▶ [Excerto a ler]:
────────────────────────────────────────

Segundo as análises taxonómicas de Lineu, o ser humano define-se por ser o único animal que tem conhecimento de si mesmo. Esse conhecimento leva-o a ser também o animal cujo instinto de sobrevivência instaura a ilusão como resposta aos perigos do real. A ficção surge assim como necessidade primária e intrínseca à natureza humana. Um imaginário povoado por complexas estruturas artificiais é o que permite continuar quando a necessidade anuncia um fim, ou simplesmente quando a finitude se torna irrespirável. De que modo é que essa relação com um universo ficcional de possibilidades que nunca se actualizam pode constituir um ponto de vista na configuração da própria subjectividade? E como é que o próprio real se transfigura perante a possibilidade de ser replicado, ampliado e manipulado pela força humana da imaginação?
1.
O conceito de imaginação [Phantasie] em Kierkegaard é apresentado enquanto medium que configura um determinado posicionamento do sujeito na existência. Ao abordar a existência através da imaginação, o sujeito está a aceder a uma existência determinada a priori pela perspectiva adoptada. Deste modo, a imaginação não constitui uma capacidade mas uma das condições de possibilidade para a realização de todas as outras capacidades – sentir, querer e saber – determinando as mesmas como sentimento imaginário, vontade imaginária e saber imaginário. A imaginação adquire um carácter constitutivo da própria existência ao corresponder à tonalidade ou afinação com que o sujeito a configura, sempre e de cada vez que a imagina.

────────────────────────────────────────

▶ [Secção de dados]:
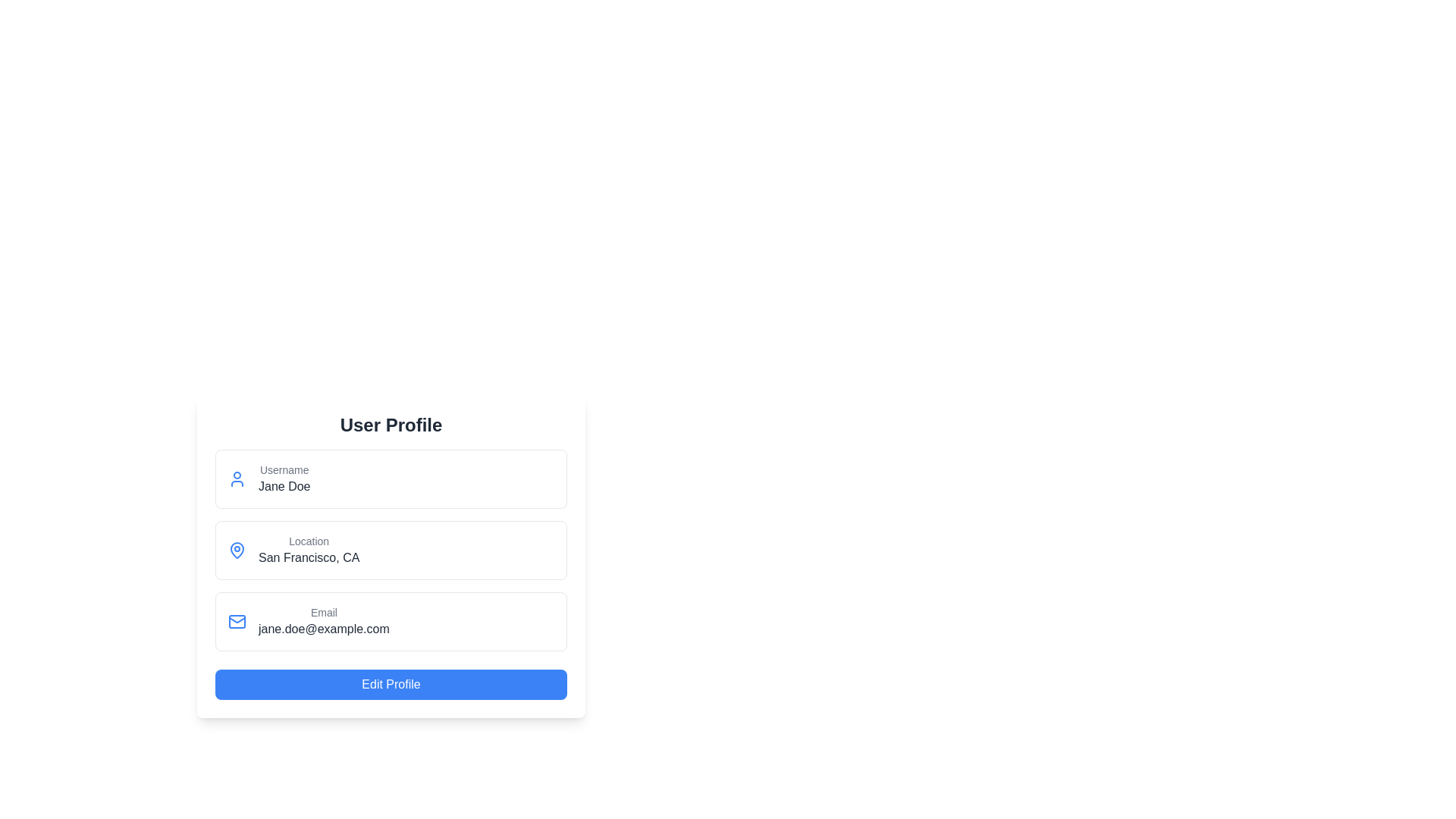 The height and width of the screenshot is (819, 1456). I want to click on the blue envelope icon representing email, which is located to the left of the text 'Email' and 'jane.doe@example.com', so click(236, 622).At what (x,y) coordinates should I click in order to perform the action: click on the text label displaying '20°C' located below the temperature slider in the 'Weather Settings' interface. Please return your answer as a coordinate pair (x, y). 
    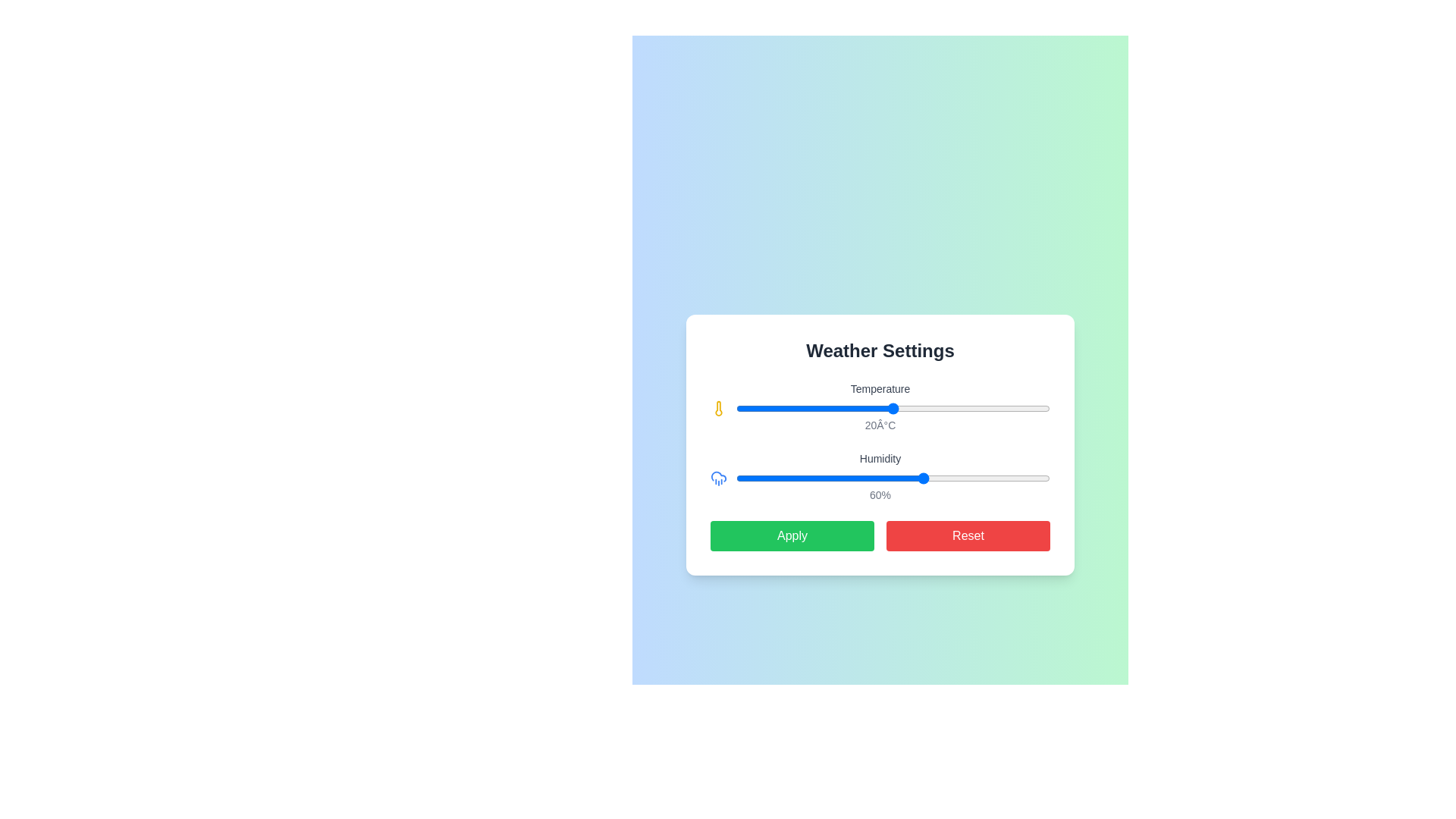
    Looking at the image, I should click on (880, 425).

────────────────────────────────────────

▶ [O que se pede]:
Retoma o texto sobre a imaginação em Kierkegaard e prossegue-o a partir da última frase.

▶ [Resposta]:
A imaginação corresponde à infinitude de possibilidades do mesmo modo que a realidade existencial do sujeito, enquanto medium, é regulada pela demarcação de limites, pela necessidade e pela contingência. Kierkegaard define-a enquanto medium para o processo de infinitização na medida em que, sempre que o sujeito acede à existência tendo a imaginação como ponto de acesso, as possibilidades são infinitas e o infinito constitui uma possibilidade. No entanto, a infinitude que marca o imaginário não corresponde a uma mera anulação de limites; dá-se um processo de eufemização que anula propriedades que constituem a vida do sujeito quando acedida através da perspectiva da realidade, como o risco e a necessidade.
A imaginação define-se como ponto de vista em que a existência perde a sua nitidez, apresentando-se turva e obscurecida, por oposição à focagem rigorosa e veemente que nos é admitida através do medium da realidade. No entanto, essa focagem rigorosa com que a realidade nos é apresentada pode-se converter numa violência que encandeia, o que por vezes redunda num acesso negado, numa cegueira por excesso de luz. É através da perda de acuidade que, na imaginação, o risco inerente à realidade é suprimido, permitindo que as possibilidades se tornem infinitas, na medida em que – enquanto permanecerem na imaginação – jamais constituirão uma actualidade, no sentido completo da sua realização para o sujeito. Deste modo, a possibilidade que vigora no plano imaginário só se realiza quando o sujeito a concretiza através da sua inclusão no plano real da existência, processo mediante o qual possibilidade passa a actualidade.
No pensamento kierkegaardiano, a subjectividade corresponde a uma síntese dialéctica na qual tudo o que é constitutivo para o sujeito se apresenta numa dicotomia de uma categoria e da categoria que lhe é contrária. A liberdade dá-se precisamente na relação consciente que o sujeito estabelece com as dicotomias que constituem a sua interioridade. No entanto, a vigência de uma das categorias em detrimento da que lhe é antagónica pode ser determinada previamente pelo medium através do qual o sujeito acede à sua existência, que dita a anulação de certas propriedades e a manifestação de outras. Na personalidade enquanto síntese, «o finito é o limite e o infinito é o constituinte que se estende»[1] e através do qual o sujeito opera uma ampliação de si mesmo. Assim, a intensidade da imaginação do sujeito corresponde à intensidade do próprio sujeito enquanto possibilidade.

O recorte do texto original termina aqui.